• What needs to be done:
Turn the part of the rows that opens with the line containing "Given: Click the Rotation slider" and closes with the line containing "tap(18, 48)" into a JSON list of strings, one string per line, leaving out blank lines.

• Records from a pointing dataset:
>>>

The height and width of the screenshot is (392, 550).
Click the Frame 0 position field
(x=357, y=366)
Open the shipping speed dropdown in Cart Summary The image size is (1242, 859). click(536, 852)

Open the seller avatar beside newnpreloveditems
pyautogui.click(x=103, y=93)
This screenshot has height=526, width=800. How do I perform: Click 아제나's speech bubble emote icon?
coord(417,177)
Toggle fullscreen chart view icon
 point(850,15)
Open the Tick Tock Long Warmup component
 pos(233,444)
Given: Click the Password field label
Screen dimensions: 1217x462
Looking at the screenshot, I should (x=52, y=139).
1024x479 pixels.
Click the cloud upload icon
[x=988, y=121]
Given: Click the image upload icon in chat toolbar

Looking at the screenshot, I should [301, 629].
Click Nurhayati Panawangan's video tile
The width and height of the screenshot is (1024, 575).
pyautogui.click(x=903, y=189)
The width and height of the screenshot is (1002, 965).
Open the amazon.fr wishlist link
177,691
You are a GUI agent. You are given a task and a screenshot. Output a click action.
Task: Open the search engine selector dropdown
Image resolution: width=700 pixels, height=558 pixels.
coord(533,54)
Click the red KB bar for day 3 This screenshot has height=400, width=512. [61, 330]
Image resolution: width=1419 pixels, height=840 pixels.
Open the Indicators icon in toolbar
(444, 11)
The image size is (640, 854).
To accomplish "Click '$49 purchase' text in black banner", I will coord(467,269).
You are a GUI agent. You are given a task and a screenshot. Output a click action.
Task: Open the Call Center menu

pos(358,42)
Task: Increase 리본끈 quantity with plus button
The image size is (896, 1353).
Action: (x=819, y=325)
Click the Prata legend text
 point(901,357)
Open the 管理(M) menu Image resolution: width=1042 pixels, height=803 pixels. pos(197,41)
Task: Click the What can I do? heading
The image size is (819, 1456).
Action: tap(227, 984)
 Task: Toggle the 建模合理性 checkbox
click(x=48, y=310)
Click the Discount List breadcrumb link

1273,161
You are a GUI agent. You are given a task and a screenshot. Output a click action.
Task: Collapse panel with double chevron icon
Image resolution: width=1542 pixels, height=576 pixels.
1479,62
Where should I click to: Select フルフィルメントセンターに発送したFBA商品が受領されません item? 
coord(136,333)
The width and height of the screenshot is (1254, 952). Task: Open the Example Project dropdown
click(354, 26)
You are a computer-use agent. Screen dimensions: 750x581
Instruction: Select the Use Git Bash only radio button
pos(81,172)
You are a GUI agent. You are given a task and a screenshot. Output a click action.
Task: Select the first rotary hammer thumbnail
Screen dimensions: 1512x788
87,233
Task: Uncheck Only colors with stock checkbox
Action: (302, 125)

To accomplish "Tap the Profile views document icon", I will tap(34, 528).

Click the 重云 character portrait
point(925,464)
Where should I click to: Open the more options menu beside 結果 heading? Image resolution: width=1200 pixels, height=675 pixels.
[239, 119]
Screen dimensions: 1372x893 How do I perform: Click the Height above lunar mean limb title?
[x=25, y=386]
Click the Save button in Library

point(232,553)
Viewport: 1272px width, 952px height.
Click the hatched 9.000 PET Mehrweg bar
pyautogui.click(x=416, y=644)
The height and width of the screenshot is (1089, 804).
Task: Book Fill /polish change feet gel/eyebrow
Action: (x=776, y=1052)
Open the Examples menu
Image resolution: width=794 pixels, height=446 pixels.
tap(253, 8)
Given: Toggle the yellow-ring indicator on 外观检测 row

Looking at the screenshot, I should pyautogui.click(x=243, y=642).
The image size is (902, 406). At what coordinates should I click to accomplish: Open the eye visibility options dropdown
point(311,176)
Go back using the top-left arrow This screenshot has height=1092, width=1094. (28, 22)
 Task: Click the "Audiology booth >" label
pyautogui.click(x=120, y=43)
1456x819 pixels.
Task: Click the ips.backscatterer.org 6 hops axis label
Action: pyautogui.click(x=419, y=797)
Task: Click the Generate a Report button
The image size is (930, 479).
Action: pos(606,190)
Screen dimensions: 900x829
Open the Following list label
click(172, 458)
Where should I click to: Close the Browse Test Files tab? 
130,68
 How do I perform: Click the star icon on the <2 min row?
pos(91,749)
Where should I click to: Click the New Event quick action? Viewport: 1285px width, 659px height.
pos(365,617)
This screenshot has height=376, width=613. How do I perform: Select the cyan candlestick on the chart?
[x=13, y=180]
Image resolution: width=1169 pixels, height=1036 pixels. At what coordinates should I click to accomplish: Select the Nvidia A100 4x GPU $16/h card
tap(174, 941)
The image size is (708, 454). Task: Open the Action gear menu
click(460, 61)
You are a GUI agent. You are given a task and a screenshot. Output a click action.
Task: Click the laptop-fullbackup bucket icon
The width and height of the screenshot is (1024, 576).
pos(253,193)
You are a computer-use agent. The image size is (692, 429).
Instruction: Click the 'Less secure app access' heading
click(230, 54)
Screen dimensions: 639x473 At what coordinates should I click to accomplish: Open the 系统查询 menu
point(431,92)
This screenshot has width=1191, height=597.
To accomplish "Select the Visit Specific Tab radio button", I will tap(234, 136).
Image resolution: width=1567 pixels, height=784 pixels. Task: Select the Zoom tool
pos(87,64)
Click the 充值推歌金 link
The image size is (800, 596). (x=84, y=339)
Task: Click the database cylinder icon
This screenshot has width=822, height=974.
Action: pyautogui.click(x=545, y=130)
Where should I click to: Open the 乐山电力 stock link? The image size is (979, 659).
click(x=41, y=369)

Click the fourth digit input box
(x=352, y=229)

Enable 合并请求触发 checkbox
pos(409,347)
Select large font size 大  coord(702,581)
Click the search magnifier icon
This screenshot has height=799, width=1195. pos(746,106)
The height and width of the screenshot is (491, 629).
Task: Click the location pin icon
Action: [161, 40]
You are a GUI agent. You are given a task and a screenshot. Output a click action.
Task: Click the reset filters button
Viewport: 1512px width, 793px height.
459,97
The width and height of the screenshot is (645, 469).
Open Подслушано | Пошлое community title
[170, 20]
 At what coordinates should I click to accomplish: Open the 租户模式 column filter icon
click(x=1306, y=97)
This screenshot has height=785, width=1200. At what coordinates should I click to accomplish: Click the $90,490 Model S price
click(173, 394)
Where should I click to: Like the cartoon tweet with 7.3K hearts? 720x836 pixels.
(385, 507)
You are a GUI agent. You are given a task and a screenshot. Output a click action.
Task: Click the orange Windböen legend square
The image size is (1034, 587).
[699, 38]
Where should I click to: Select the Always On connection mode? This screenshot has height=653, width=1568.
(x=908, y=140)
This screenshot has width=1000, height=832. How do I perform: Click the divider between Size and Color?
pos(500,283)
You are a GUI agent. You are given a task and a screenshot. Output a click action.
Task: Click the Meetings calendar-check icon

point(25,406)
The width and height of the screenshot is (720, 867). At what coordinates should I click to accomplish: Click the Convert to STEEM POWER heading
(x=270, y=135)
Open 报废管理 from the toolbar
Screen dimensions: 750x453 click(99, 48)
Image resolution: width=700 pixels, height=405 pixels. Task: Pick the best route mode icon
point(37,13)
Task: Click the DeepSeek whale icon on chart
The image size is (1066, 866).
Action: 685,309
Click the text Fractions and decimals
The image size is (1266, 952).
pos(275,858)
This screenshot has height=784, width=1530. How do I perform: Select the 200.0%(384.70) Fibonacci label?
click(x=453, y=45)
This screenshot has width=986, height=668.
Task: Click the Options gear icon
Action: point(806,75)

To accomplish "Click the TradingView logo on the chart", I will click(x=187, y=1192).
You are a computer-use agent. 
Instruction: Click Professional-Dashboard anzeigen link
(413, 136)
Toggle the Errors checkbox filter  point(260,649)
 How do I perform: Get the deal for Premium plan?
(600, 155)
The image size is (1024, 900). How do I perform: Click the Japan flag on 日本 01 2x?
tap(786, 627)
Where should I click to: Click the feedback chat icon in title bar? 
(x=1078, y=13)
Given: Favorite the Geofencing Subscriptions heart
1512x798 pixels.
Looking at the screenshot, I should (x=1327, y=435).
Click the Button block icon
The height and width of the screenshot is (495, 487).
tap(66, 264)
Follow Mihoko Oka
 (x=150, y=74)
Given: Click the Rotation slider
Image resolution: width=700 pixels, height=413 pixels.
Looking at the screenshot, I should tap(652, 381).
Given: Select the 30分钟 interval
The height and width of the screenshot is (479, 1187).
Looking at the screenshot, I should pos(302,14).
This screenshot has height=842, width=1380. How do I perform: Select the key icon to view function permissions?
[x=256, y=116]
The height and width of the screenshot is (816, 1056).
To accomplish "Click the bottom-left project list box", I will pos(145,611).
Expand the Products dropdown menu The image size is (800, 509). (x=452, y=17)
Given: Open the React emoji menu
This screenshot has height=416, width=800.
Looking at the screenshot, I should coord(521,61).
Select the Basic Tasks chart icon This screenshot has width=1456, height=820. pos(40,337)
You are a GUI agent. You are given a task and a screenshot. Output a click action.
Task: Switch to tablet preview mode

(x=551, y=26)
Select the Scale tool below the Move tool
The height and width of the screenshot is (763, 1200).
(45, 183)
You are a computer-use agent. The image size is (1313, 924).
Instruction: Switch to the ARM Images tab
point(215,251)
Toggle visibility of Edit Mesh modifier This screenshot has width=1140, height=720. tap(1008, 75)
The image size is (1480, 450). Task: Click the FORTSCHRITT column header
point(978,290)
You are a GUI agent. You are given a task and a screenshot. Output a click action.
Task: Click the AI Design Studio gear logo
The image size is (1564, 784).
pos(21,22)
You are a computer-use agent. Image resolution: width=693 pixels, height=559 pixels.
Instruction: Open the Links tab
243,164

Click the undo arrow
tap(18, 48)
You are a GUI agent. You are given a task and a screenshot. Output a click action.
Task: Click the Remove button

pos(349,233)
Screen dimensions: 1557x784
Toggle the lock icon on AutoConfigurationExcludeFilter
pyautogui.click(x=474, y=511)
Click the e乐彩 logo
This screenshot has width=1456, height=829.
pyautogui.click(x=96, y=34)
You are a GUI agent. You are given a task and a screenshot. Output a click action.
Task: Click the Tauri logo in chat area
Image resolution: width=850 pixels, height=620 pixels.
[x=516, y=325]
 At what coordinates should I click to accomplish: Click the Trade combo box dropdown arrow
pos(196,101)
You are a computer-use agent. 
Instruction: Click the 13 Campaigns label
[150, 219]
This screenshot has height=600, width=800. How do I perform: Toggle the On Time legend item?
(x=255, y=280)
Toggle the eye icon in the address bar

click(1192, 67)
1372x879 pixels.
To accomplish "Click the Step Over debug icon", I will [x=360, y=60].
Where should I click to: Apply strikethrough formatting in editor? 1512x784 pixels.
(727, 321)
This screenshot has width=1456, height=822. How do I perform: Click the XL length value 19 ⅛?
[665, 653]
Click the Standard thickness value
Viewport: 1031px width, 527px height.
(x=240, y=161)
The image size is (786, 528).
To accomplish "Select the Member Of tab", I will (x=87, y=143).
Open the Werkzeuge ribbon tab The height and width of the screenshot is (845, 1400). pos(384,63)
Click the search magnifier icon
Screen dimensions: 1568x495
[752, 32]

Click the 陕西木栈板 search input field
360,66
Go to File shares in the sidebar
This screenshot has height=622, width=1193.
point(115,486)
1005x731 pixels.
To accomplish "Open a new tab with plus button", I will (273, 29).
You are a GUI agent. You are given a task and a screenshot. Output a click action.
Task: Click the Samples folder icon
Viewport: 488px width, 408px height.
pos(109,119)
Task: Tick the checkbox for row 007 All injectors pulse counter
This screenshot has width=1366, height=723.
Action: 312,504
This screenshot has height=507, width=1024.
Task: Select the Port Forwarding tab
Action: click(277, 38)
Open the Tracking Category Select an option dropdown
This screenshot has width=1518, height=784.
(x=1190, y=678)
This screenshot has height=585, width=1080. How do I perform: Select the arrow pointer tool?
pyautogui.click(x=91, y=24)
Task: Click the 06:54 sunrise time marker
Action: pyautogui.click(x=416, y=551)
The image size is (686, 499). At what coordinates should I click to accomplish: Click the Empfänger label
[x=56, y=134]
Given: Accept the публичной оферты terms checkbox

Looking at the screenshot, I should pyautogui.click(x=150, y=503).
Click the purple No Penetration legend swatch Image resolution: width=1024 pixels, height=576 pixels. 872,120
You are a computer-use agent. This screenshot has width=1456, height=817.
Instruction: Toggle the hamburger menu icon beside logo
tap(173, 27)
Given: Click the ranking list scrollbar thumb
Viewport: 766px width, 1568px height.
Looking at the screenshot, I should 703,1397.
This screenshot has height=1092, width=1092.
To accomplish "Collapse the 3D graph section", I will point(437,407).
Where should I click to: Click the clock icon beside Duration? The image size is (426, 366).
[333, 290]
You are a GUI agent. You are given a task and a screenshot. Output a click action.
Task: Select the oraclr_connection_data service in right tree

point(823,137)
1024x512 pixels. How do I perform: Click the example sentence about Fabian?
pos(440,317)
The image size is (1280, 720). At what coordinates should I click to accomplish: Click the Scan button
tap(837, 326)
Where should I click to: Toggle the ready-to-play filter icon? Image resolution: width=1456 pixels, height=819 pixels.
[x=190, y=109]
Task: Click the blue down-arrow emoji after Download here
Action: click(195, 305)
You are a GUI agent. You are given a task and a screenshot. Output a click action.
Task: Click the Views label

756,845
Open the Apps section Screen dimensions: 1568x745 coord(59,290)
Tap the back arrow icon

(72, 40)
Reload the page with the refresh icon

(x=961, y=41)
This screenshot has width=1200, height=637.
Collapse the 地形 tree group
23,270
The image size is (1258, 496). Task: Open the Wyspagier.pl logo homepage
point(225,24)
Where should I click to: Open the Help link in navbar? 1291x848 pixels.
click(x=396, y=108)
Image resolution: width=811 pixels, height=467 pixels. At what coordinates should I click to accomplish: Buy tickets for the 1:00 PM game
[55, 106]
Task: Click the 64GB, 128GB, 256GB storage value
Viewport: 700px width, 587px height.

<<<

• Full output:
[
  "Given: Click the Rotation slider",
  "Image resolution: width=700 pixels, height=413 pixels.",
  "Looking at the screenshot, I should tap(652, 381).",
  "Given: Select the 30分钟 interval",
  "The height and width of the screenshot is (479, 1187).",
  "Looking at the screenshot, I should pos(302,14).",
  "This screenshot has height=842, width=1380. How do I perform: Select the key icon to view function permissions?",
  "[x=256, y=116]",
  "The height and width of the screenshot is (816, 1056).",
  "To accomplish \"Click the bottom-left project list box\", I will pos(145,611).",
  "Expand the Products dropdown menu The image size is (800, 509). (x=452, y=17)",
  "Given: Open the React emoji menu",
  "This screenshot has height=416, width=800.",
  "Looking at the screenshot, I should coord(521,61).",
  "Select the Basic Tasks chart icon This screenshot has width=1456, height=820. pos(40,337)",
  "You are a GUI agent. You are given a task and a screenshot. Output a click action.",
  "Task: Switch to tablet preview mode",
  "(x=551, y=26)",
  "Select the Scale tool below the Move tool",
  "The height and width of the screenshot is (763, 1200).",
  "(45, 183)",
  "You are a computer-use agent. The image size is (1313, 924).",
  "Instruction: Switch to the ARM Images tab",
  "point(215,251)",
  "Toggle visibility of Edit Mesh modifier This screenshot has width=1140, height=720. tap(1008, 75)",
  "The image size is (1480, 450). Task: Click the FORTSCHRITT column header",
  "point(978,290)",
  "You are a GUI agent. You are given a task and a screenshot. Output a click action.",
  "Task: Click the AI Design Studio gear logo",
  "The image size is (1564, 784).",
  "pos(21,22)",
  "You are a computer-use agent. Image resolution: width=693 pixels, height=559 pixels.",
  "Instruction: Open the Links tab",
  "243,164",
  "Click the undo arrow",
  "tap(18, 48)"
]